## Your instructions
Can you format everything from the row containing "You are a computer-use" down to the end of the rows below as a JSON list of strings, one string per line, with blank lines and pictures left out?

## Excerpted data
**********

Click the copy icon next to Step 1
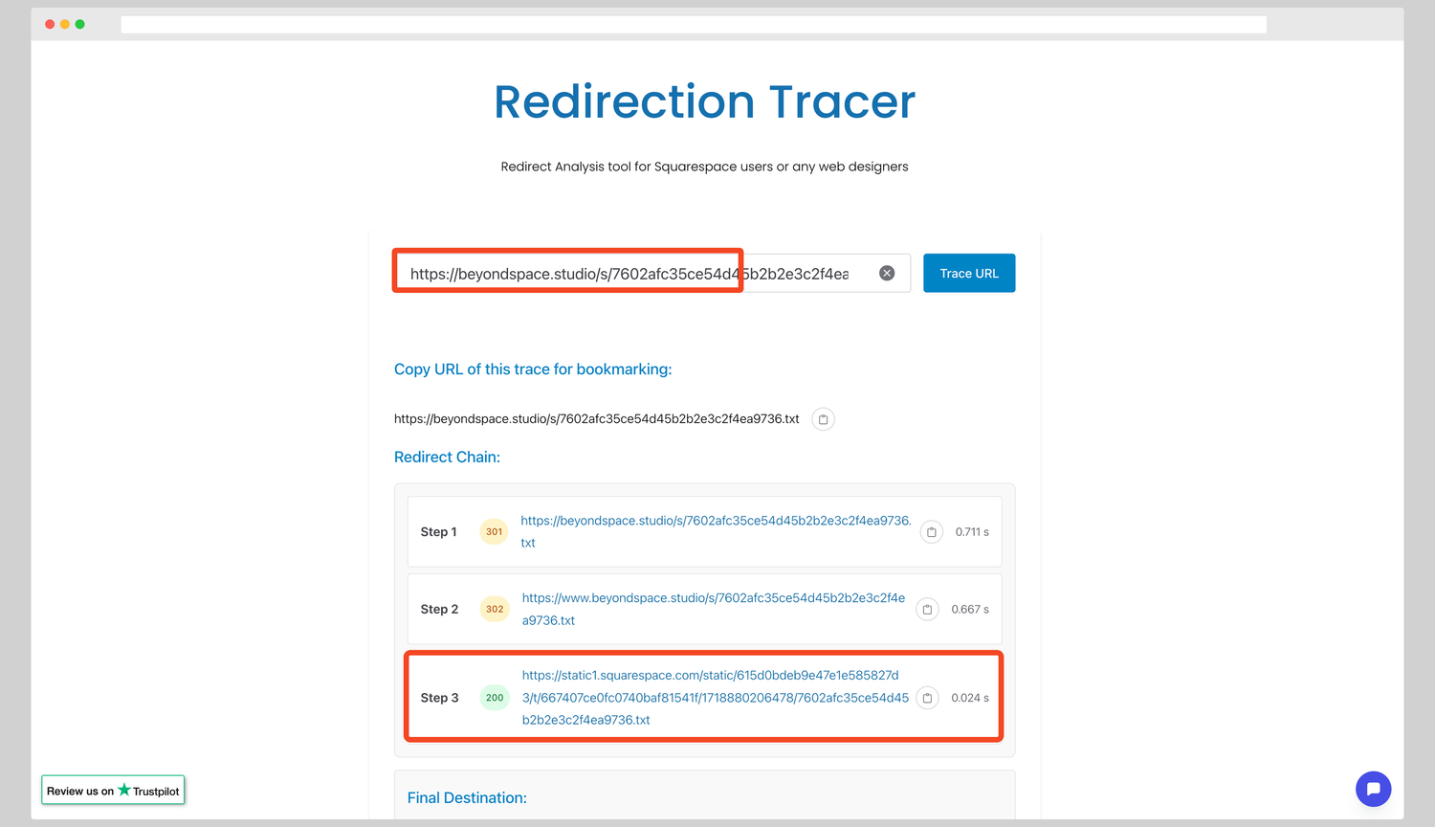 pos(931,531)
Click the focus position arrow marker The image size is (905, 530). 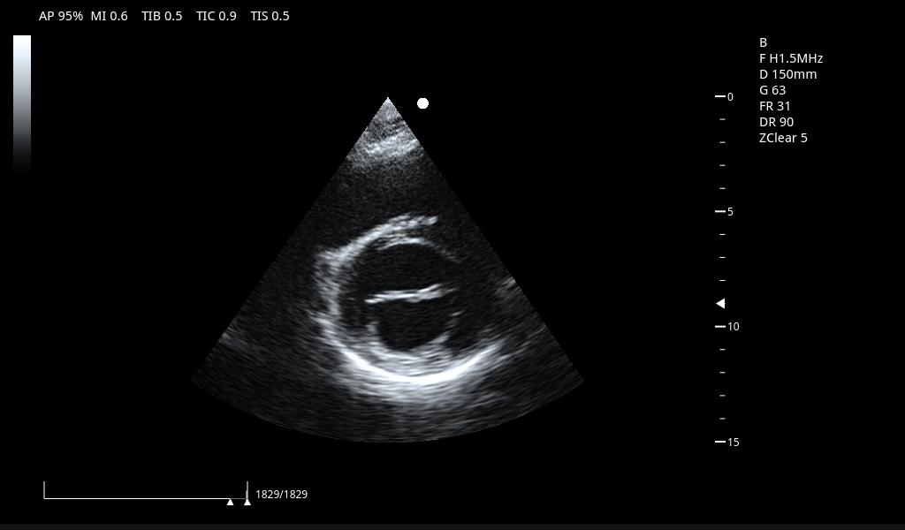click(719, 303)
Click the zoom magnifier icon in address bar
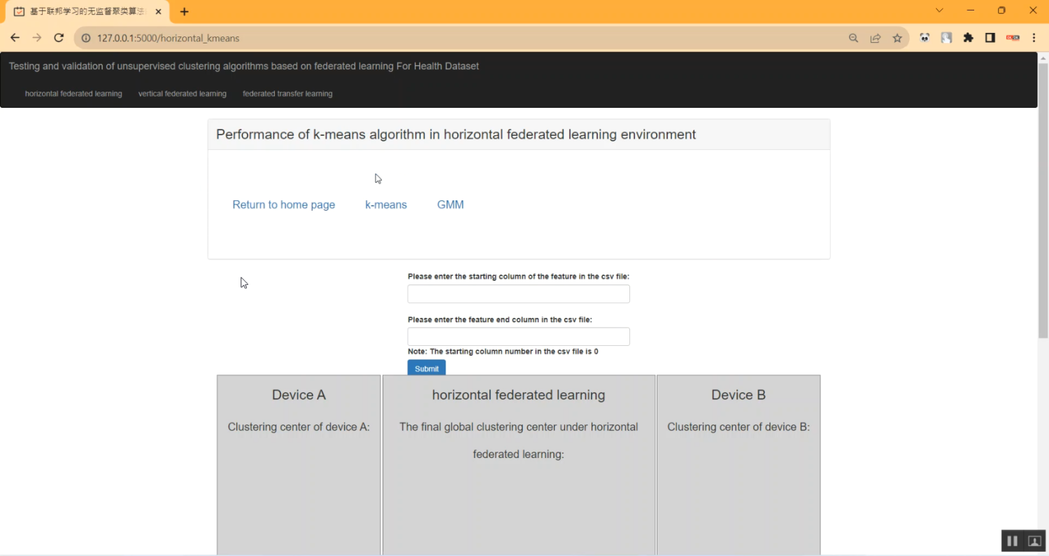The width and height of the screenshot is (1049, 556). point(853,38)
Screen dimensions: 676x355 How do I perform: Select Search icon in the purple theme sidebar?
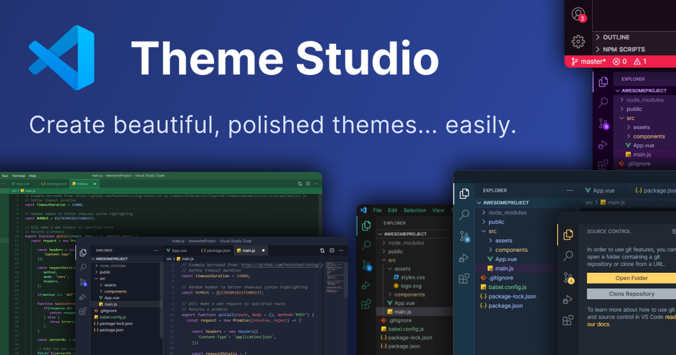click(603, 102)
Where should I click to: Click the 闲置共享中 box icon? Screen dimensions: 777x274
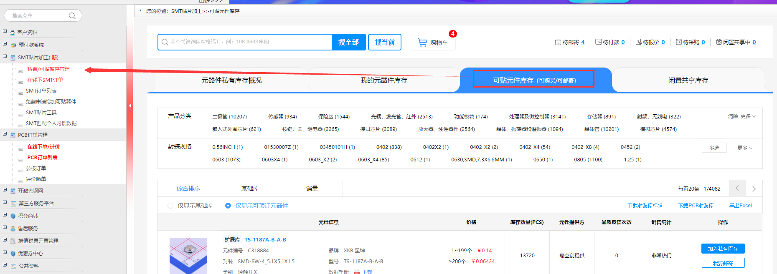[719, 42]
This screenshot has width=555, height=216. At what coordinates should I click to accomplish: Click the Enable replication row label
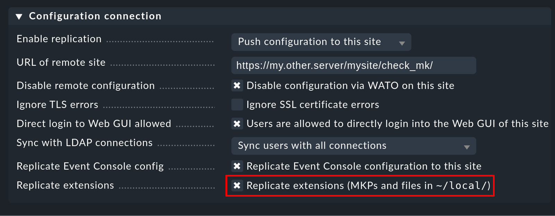click(x=59, y=39)
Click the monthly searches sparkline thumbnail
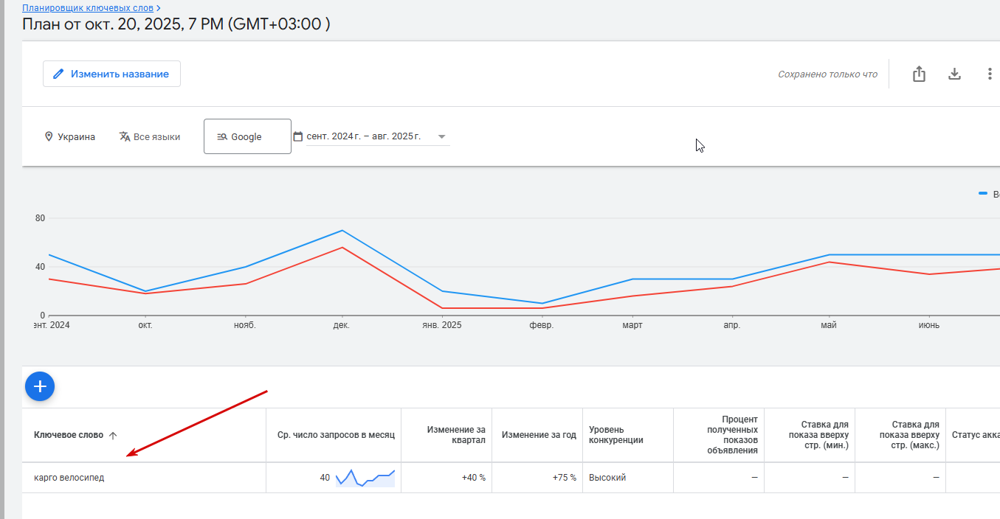Image resolution: width=1000 pixels, height=519 pixels. coord(365,478)
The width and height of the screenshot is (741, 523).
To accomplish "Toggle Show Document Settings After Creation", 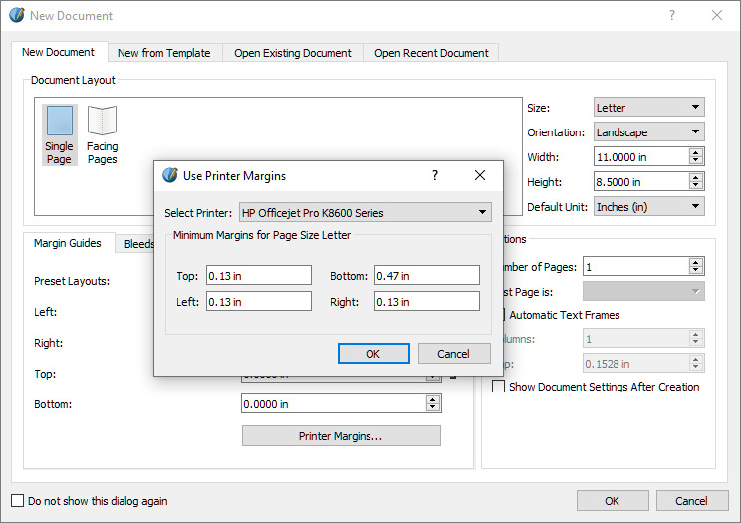I will point(499,387).
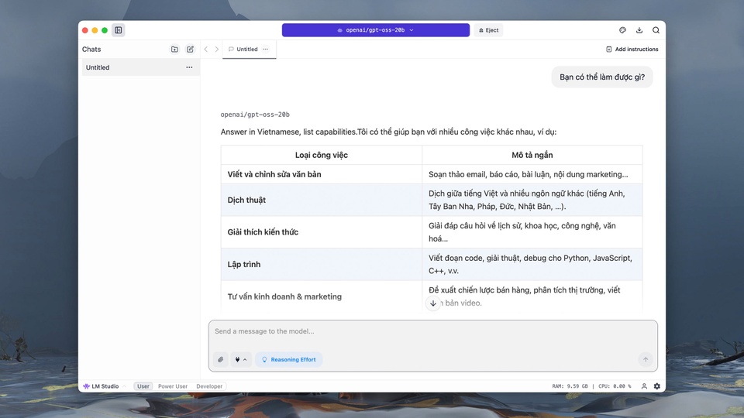Open the theme palette icon
This screenshot has width=744, height=418.
click(622, 30)
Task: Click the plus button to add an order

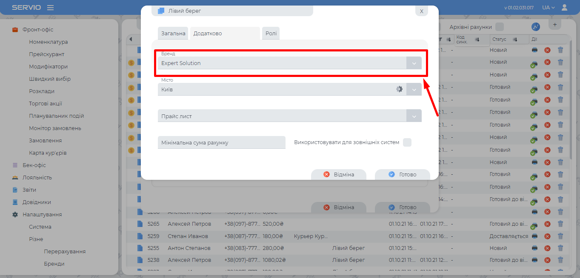Action: click(x=554, y=25)
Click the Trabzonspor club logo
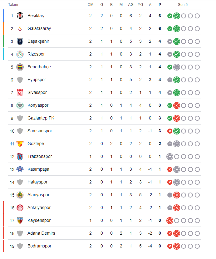Image resolution: width=216 pixels, height=259 pixels. (x=20, y=157)
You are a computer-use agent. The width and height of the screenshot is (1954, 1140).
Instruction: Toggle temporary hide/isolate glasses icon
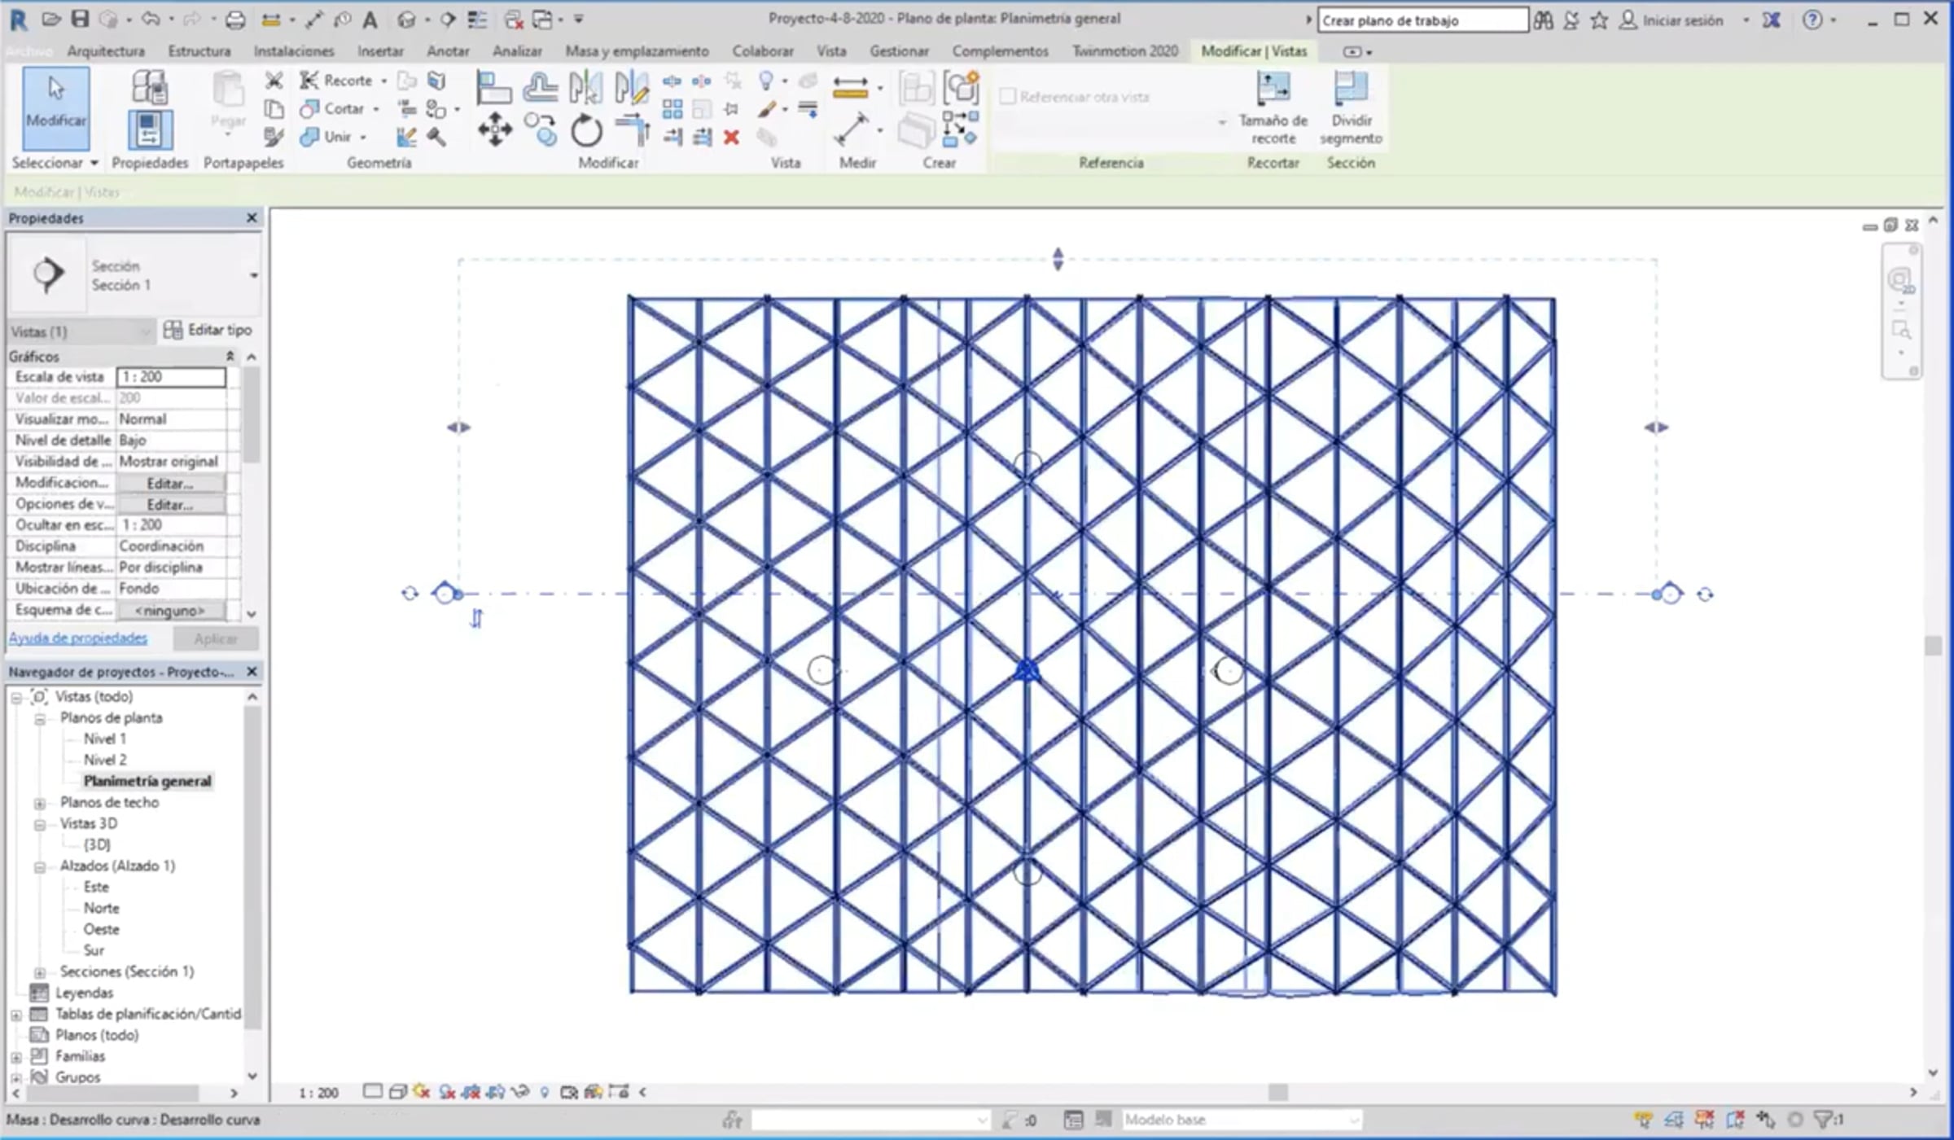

**********

## Worked solution
[
  "You are a computer-use agent. The width and height of the screenshot is (1954, 1140).",
  "Instruction: Toggle temporary hide/isolate glasses icon"
]